So, I was itching to get into fermentation, because I was reading Nourishing Traditions by Sally Fallon, and I really wanted some "live" food.

It is accurate how one of my friends described me as a Golden Retriever, because I got a tad too excited about this project of mine and forgot to take note of one important detail:
The surface I was working on was a piece of glass.

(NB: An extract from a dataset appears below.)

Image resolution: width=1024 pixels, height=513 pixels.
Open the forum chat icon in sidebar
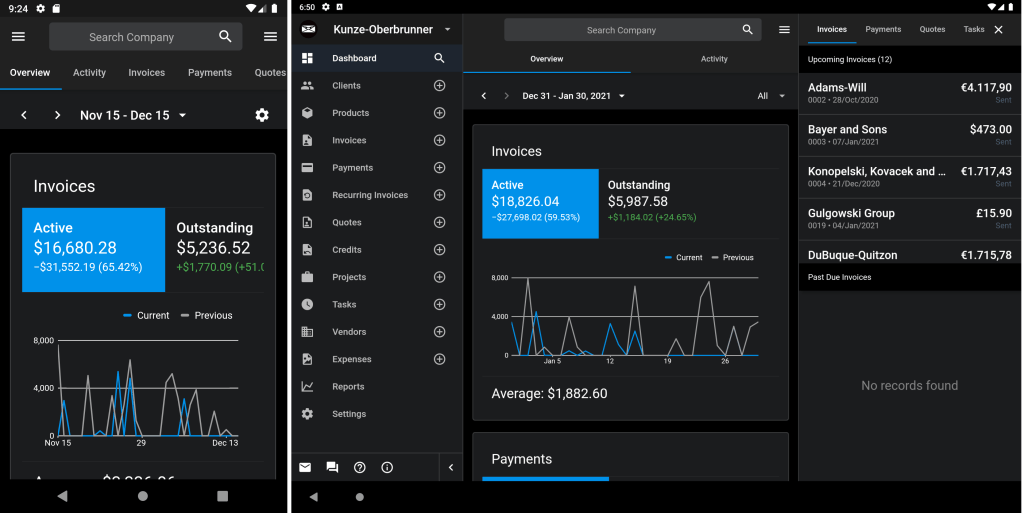coord(332,467)
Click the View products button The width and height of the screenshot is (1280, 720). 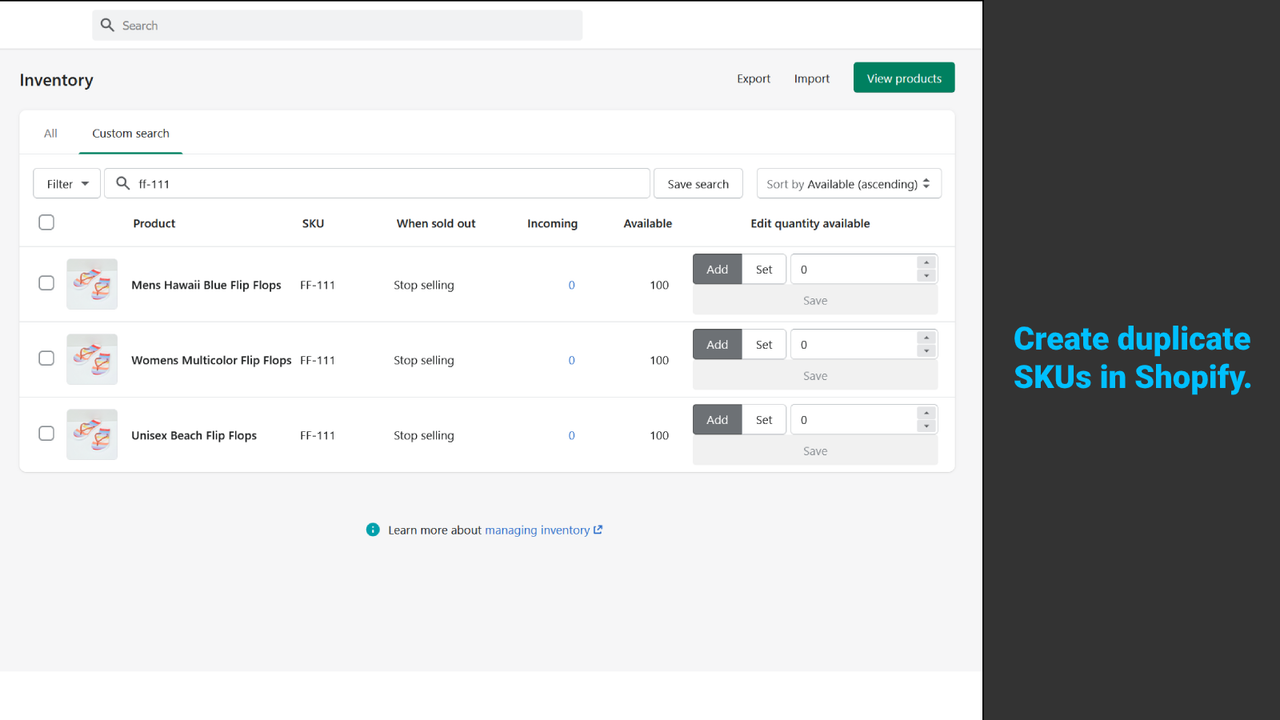click(903, 77)
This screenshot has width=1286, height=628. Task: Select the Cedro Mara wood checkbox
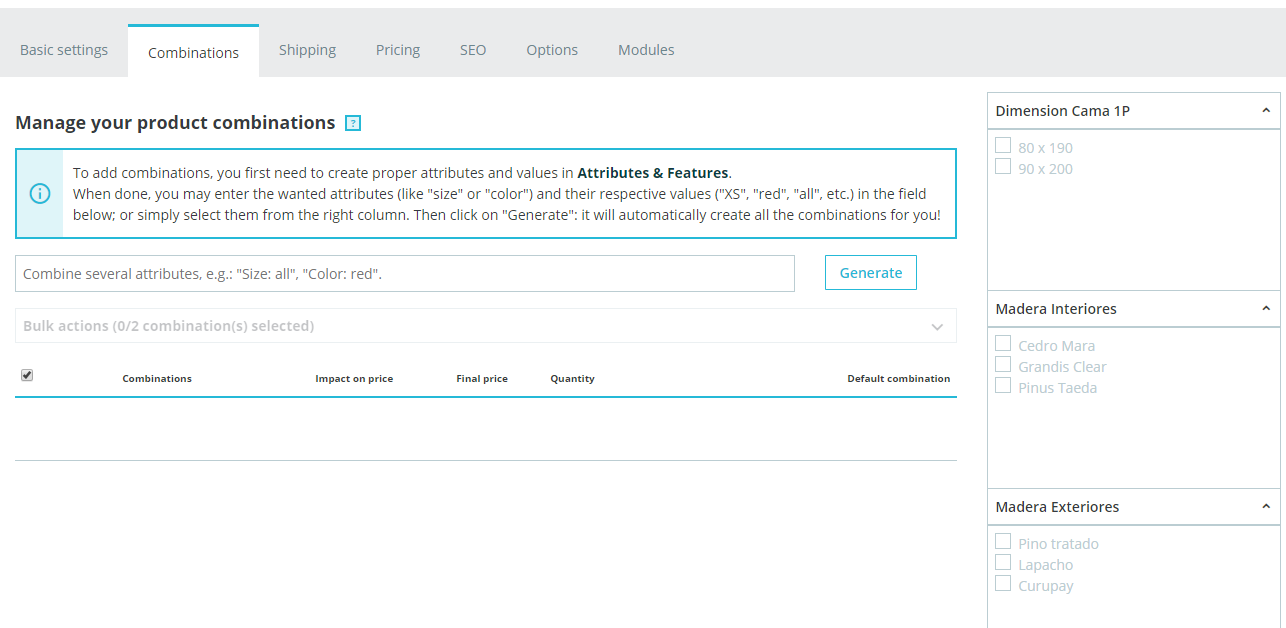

This mistake of mine resulted in:
-the breakage of the surface I was working on (which I will have to pay to get replaced)
-the loss of two mason jars
-two cut fingers-
an hour cleaning up my floor and the broken glass
-and one inedible fermentation jar (because of the risk of glass shard being inside of it)
-and one greatly humbled human being who has learned several lessons the hard way

So, the hope was to make a good big jar or maybe three jars of vegetables to ferment. As I was finding out, I learned that vegetables are extremely compressible. I thought that my big bag of all organic foods: chives, dill, green onions, dino kale, regular kale, collard greens, dill, and cilantro would make a large batch. But I was able to compress it all into one jar and use enough force to break a pane of glass. I hurriedly stuffed everything back into the onyl jar that survived, which was a bag idea. But maybe not, I have a good observation piece. The general recipe I did was add a whole bunch of unrefined sea salt to a bunch of filtered, stuff veggies in a jar, fill with water, stuff in more and more until all the veggies I possibly can were in the jar.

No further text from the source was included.